Unassociated Document
Explanation of Responses to Table II, Item 11

(1)           Kent C. McCarthy is the manager of Jayhawk Capital Management, LLC, which is the general partner to Jayhawk China Fund (Cayman), Ltd.  Jayhawk China Fund (Cayman) directly and solely owns the shares and warrants identified by this footnote in Table I and Table II.  As a result, Mr. McCarthy and Jayhawk Capital Management, LLC each indirectly beneficially owns the shares and warrants identified by this footnote in Table I and Table II.  Each reporting person disclaims beneficial ownership of the reported securities except to the extent of such reporting person's pecuniary interest therein.

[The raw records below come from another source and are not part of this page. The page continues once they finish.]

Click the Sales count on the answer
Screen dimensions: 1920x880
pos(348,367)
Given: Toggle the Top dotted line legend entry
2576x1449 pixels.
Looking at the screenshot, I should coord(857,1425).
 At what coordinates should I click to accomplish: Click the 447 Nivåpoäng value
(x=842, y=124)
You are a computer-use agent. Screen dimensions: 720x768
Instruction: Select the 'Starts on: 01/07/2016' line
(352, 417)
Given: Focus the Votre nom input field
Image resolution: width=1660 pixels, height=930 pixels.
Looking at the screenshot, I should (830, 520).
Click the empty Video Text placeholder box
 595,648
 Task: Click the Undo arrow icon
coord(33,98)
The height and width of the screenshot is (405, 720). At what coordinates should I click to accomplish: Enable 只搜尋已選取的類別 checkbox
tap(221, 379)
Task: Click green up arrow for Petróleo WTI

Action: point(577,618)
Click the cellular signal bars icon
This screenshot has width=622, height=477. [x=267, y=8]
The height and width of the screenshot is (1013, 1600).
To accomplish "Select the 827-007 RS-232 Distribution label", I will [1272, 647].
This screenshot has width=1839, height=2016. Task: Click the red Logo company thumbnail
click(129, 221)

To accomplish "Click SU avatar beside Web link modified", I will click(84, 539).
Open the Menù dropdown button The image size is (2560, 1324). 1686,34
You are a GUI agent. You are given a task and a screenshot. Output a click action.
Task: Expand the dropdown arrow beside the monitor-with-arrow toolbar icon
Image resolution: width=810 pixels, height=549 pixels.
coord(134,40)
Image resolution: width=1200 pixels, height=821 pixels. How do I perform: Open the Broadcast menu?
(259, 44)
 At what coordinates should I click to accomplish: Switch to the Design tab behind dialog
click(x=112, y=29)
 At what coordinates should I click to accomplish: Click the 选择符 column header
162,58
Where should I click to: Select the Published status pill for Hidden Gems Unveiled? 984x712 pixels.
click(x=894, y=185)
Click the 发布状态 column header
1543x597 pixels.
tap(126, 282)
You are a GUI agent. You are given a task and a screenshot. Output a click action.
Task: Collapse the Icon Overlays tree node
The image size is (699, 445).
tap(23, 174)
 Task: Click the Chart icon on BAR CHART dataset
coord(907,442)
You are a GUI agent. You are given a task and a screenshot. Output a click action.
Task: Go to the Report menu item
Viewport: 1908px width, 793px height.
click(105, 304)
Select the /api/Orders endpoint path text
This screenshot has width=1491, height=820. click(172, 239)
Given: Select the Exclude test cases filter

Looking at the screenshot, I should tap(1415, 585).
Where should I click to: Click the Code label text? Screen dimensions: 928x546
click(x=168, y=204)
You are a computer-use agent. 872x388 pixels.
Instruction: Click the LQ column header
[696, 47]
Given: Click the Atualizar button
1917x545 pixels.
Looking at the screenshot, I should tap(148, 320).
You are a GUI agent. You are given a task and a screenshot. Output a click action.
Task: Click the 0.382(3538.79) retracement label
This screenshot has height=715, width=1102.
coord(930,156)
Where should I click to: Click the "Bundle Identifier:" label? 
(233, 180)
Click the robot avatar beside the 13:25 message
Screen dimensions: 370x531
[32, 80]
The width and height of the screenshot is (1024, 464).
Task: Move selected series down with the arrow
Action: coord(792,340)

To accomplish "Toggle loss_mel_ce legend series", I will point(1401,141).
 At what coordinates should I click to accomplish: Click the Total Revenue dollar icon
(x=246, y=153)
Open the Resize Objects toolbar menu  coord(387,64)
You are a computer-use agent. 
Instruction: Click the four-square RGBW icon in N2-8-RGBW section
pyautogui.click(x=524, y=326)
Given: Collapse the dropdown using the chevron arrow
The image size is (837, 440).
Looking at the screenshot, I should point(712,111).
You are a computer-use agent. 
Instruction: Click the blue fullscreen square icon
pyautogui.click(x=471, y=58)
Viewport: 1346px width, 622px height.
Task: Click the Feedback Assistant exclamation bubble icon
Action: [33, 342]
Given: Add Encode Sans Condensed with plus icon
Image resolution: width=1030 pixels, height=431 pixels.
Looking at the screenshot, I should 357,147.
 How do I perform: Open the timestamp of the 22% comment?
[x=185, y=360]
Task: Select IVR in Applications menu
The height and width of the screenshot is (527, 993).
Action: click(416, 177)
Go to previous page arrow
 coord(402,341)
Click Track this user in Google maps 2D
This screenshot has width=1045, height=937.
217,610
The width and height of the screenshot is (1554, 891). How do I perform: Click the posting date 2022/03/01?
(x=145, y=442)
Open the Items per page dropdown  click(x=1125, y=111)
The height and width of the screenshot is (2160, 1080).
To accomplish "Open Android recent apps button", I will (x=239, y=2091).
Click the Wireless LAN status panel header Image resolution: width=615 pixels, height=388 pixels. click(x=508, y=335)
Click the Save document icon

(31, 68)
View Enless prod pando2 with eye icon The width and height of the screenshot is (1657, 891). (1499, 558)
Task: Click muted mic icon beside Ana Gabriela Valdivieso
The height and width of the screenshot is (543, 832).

(2)           Kent C. McCarthy is the manager of Jayhawk Private Equity, LLC, which is the general partner of Jayhawk Private Equity GP II, L.P.  Jayhawk Private Equity GP II, L.P. is the general partner of Jayhawk Private Equity Fund II, L.P.  Jayhawk Private Equity Fund II, L.P. directly and solely owns the warrants identified by this footnote in Table II.  As a result, Mr. McCarthy, Jayhawk Private Equity, LLC and Jayhawk Private Equity GP II, L.P. each indirectly beneficially own the warrants identified by this footnote in Table II.  Each reporting person disclaims beneficial ownership of the reported securities except to the extent of such reporting person's pecuniary interest therein.